王江华端起酒杯,眨巴眨巴眼睛,喝了半杯。
黄水龙说:“水吧,冰冻时可硬了。”
梁克雄在桌子上一敲:“好,奖酒!还差一个人。”
王才德琢磨了一会儿,问:“什么是瓷器活啊,是哪几个字?”
“哦,我知道了!”任艳芳兴奋地说。
梁克雄说:“那你说,说错了要奖酒哦。”
任艳芳扑哧一笑,脸上飞起一片红霞,欲言又止。
江萍萍、王江华异口同声:“任股长,快说啊!”
“这里瓷器活的瓷是雌雄的雌,那不就好猜了。”任艳芳说。
谭阳春猛地一拍桌子:“我早就猜到了,就是没把握。”
江萍萍问:“到底是什么呀,急死人了!”
梁克雄斜着眼睛看任艳芳:“你把答案说出来,否则我不喝这杯酒。”
任艳芳满脸娇嗔:“梁局长,你可真坏呀!说就说,谜底就是:你们男人有女人没有的东西。”
梁克雄故作惊讶:“你说胡须啊?喝酒!……”
“我怎么是说胡须了,我是说你们男人的命根子。”任艳芳抢过话头,一脸绯红。
袁晋鹏说:“梁局长,这杯酒该你喝了。”
梁克雄端起酒杯,喝了半杯。
谭阳春一本正经地说:“没想到,任股长对梁局长的命根子这么有研究啊。”引得桌上一阵哄笑。
这顿饭吃了两个多小时才结束,梁克雄颇为尽兴,临走时主动提出拨五万块钱给向阳镇敬老院。
送走梁克雄,谭阳春说:“这几年,民政局对我们镇的扶持力度比较大。不过,梁克雄不是没有目的。他想让我们年底推荐江萍萍。你觉得怎么样?”
袁晋鹏听出谭阳春已拿定主意,他无非做一个顺水人情,但不能完全放弃自己的影响力,便说:“谭书记,我来的时间不长,你把握吧。不过,我觉得王才德能力、人品不错。”
“我们想到一块去了!小王排第一位。江萍萍反正有点路子,排后面一点无所谓,梁克雄会找管冲。”谭阳春说。

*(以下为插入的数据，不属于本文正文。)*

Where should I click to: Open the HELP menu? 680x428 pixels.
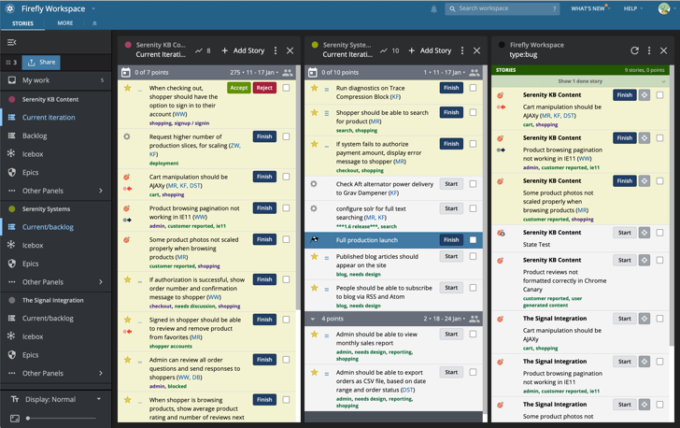tap(634, 8)
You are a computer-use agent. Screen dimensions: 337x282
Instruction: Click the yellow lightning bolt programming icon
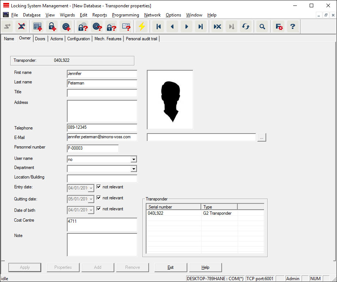coord(141,27)
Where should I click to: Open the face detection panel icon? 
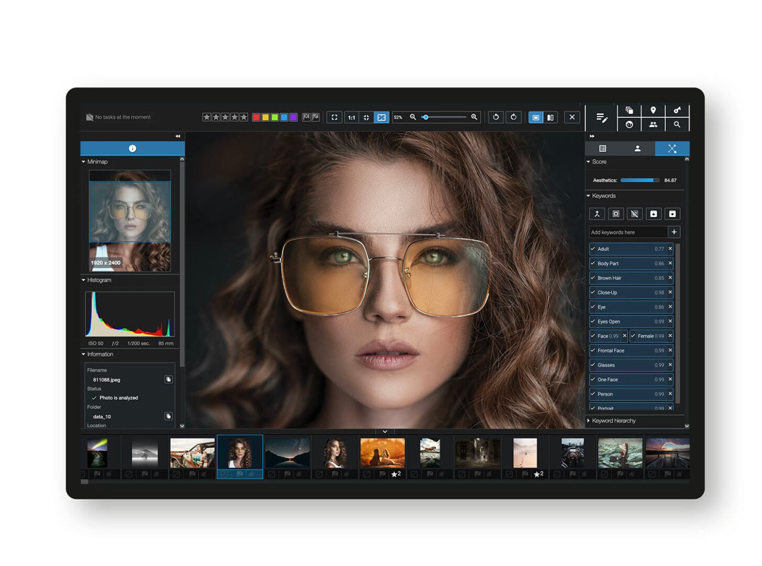tap(629, 124)
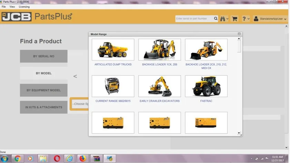Select Articulated Dump Trucks thumbnail

pyautogui.click(x=113, y=50)
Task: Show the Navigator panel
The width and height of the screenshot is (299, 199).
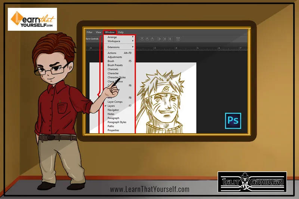Action: [113, 110]

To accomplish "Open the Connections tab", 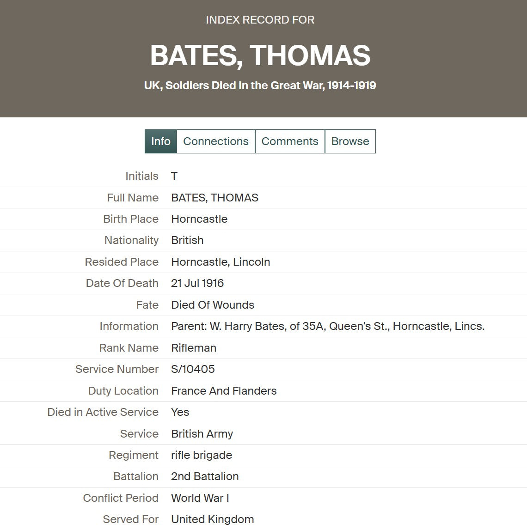I will click(216, 141).
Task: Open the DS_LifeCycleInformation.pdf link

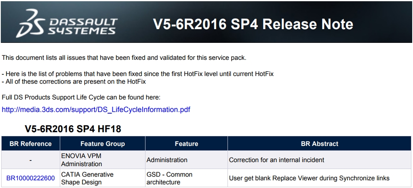Action: 96,110
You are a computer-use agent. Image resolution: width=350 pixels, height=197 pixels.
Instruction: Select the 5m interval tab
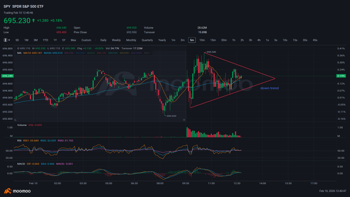(192, 40)

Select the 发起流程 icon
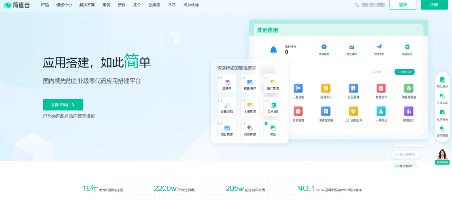tap(407, 47)
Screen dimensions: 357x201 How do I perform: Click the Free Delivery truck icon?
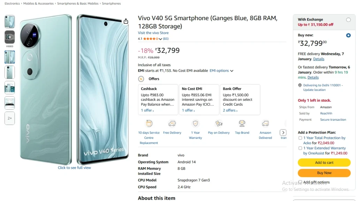coord(172,123)
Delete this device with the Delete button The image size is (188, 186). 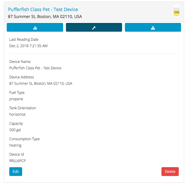pos(170,172)
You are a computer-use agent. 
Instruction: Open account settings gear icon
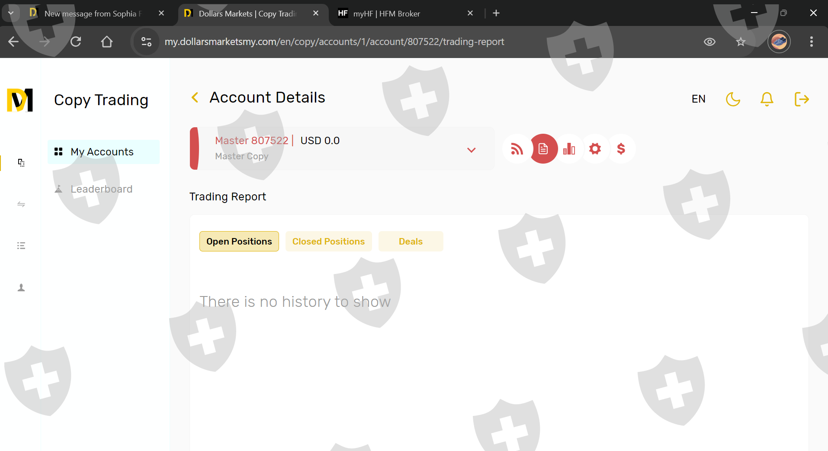595,149
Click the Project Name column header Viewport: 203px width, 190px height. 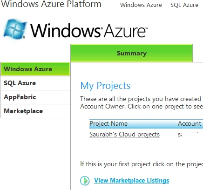point(108,124)
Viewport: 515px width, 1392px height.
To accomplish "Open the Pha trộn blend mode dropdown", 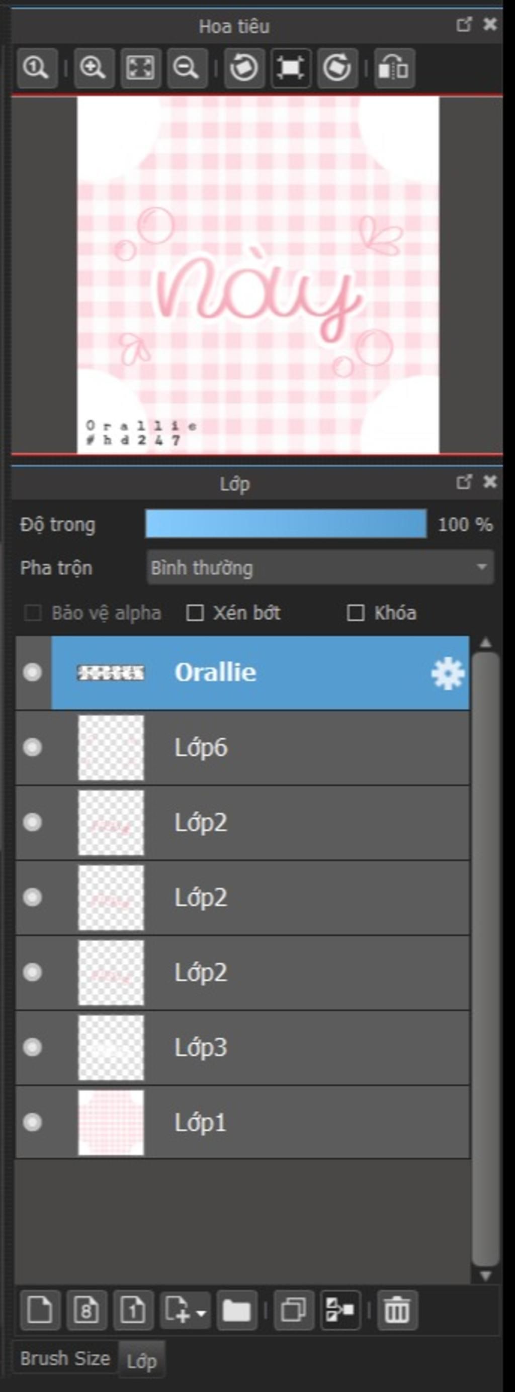I will [x=320, y=567].
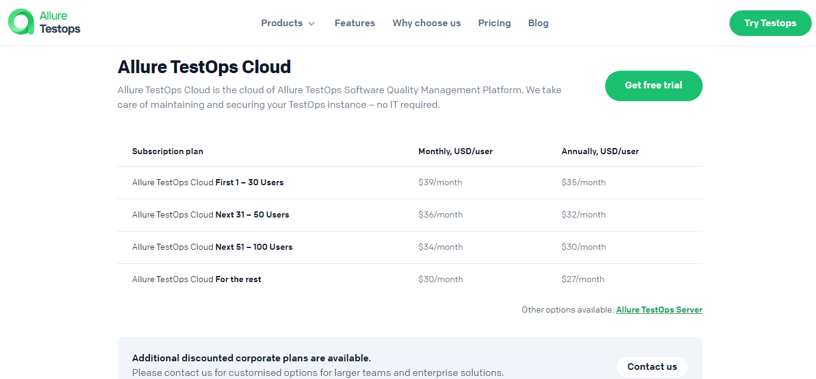Open the Features menu item
Viewport: 816px width, 379px height.
click(355, 23)
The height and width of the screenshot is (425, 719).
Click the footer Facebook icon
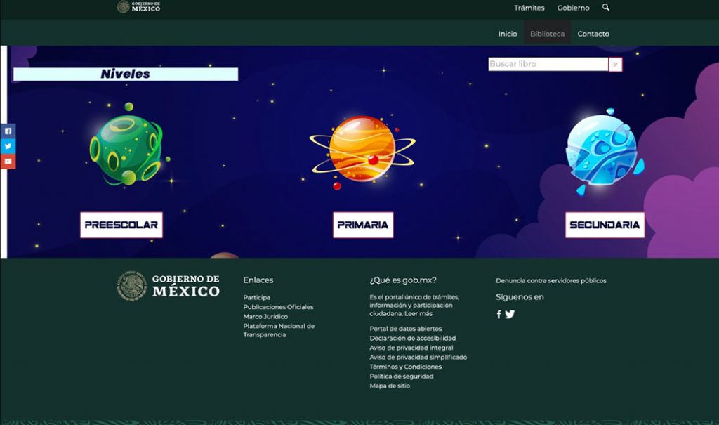499,315
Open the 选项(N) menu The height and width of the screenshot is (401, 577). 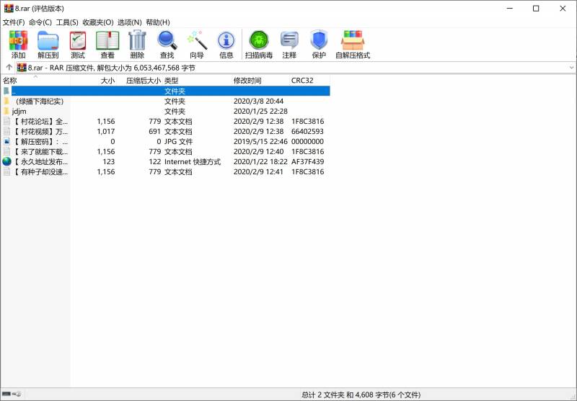click(130, 22)
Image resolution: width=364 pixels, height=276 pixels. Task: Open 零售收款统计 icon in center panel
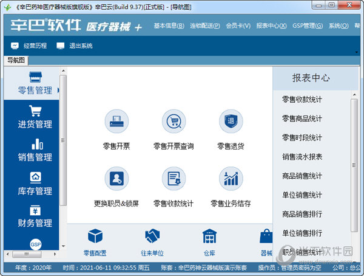174,179
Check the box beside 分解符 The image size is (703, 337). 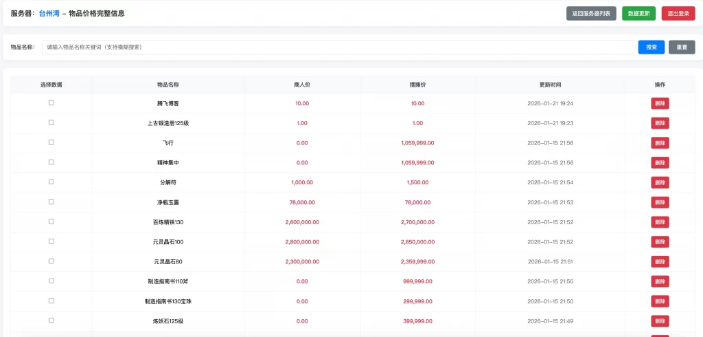[51, 182]
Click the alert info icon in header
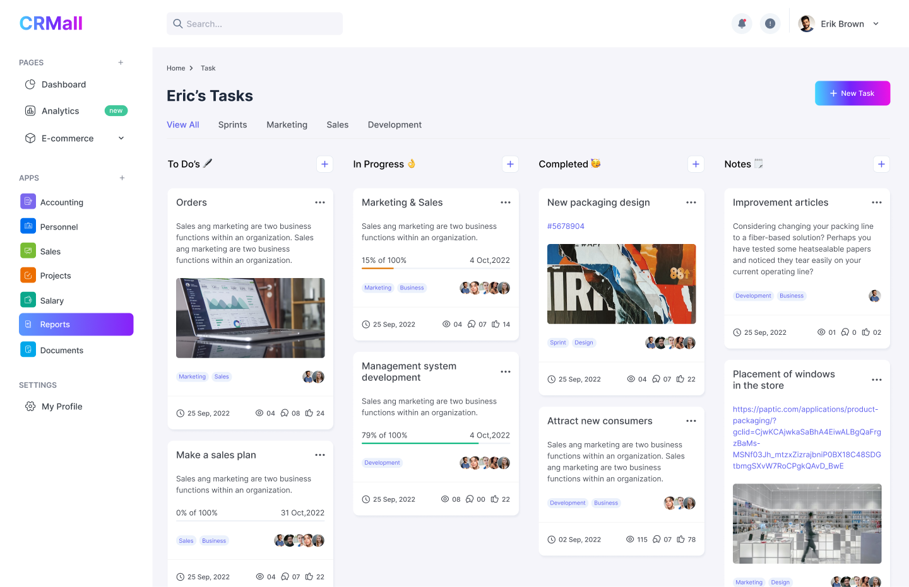The image size is (909, 587). click(769, 24)
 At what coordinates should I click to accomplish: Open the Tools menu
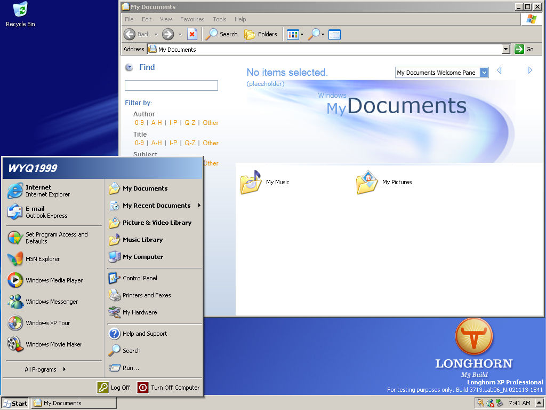220,19
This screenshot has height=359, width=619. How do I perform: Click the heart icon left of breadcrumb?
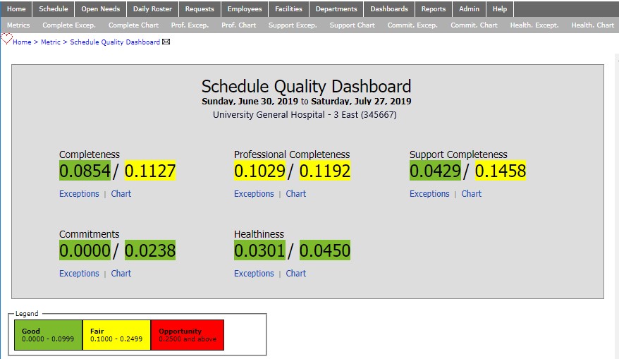(7, 40)
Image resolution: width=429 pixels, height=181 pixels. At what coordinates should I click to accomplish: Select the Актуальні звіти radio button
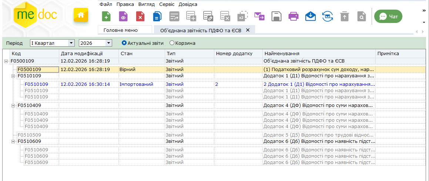pos(124,43)
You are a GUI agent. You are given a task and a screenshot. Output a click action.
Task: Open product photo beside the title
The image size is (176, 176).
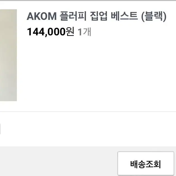[8, 55]
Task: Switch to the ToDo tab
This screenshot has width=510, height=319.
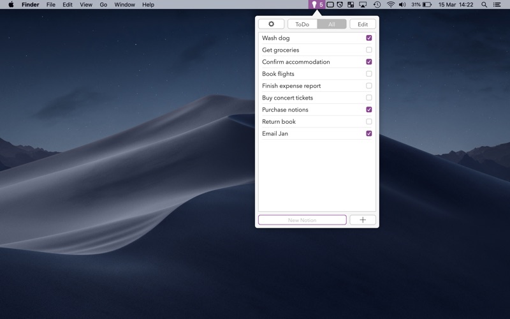Action: [x=302, y=24]
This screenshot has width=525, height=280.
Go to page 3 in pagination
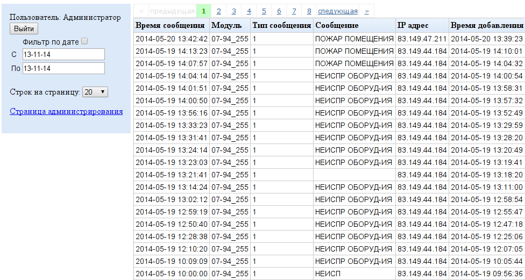[233, 11]
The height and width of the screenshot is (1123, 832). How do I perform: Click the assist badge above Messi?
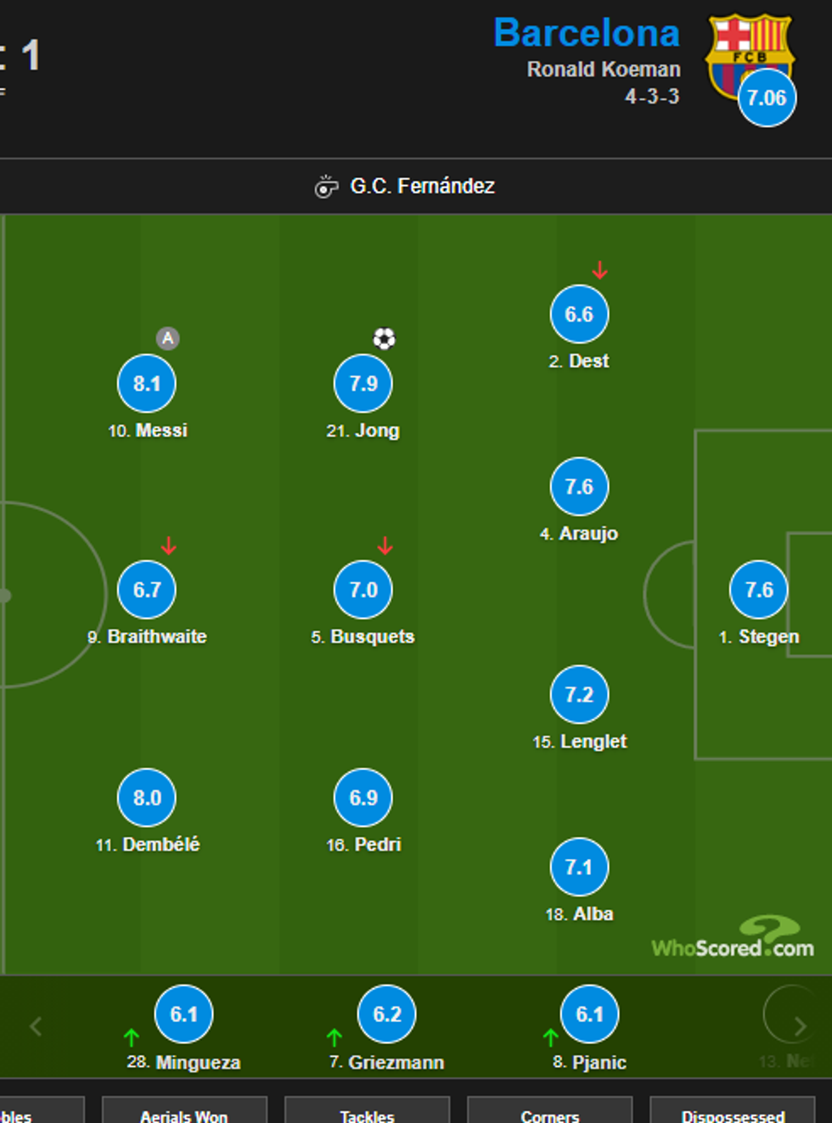coord(168,339)
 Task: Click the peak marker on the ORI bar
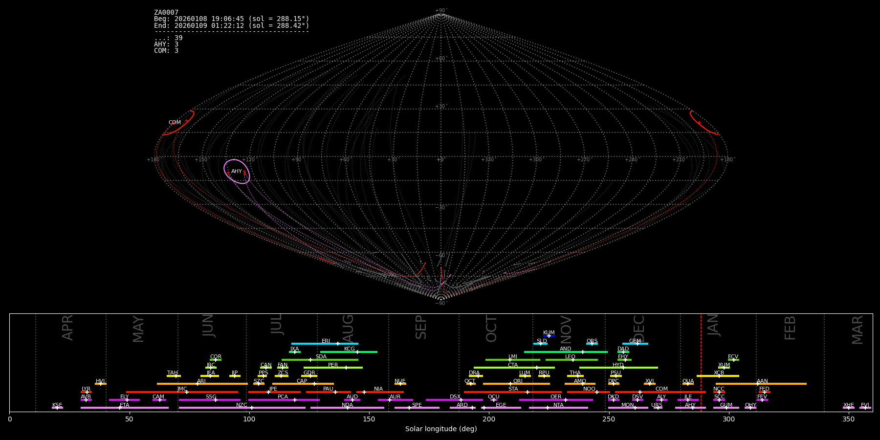tap(510, 384)
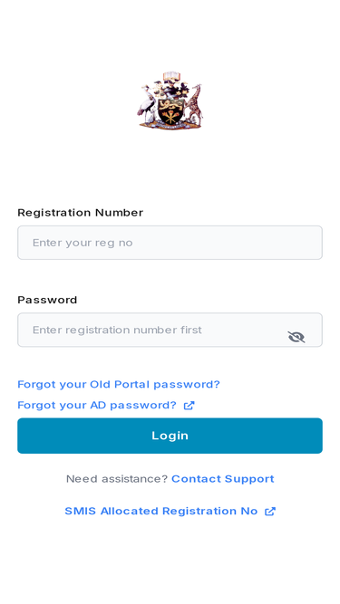Viewport: 340px width, 604px height.
Task: Click the Registration Number label
Action: click(x=80, y=213)
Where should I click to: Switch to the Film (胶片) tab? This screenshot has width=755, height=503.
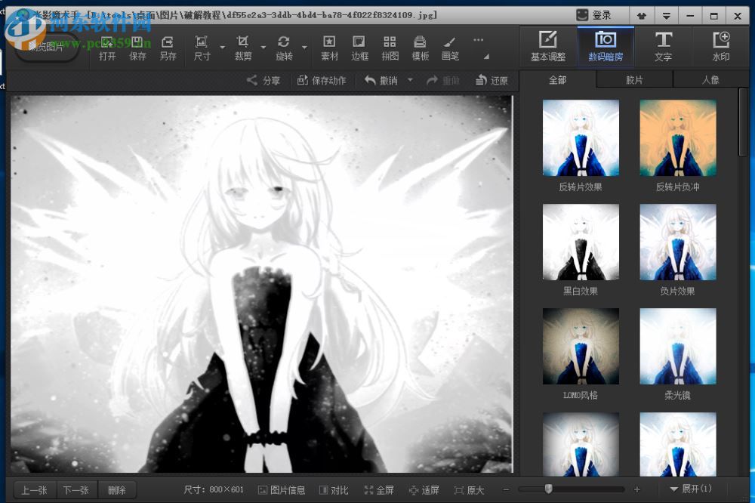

袁晋鹏清楚王才德和谭阳春的关系。几年前,袁晋鹏在向阳镇当文书时,王才德是中心小学校长。当时,王才德和大家处得不错,尤其和镇长谭阳春交往甚密。谭阳春担任书记后,王才德借调到镇政府任文书。明眼人看得出,王才德想谋求更大的发展。可惜,他的调动手续办得很不顺利,被郑爱华卡了两年多,直到谢建平做县长才开绿灯放行,没赶到上一批人事调整。袁晋鹏想,不管你王才德和谭阳春的关系如何,只要你人品好、能力强、工作踏实,我就投你一票。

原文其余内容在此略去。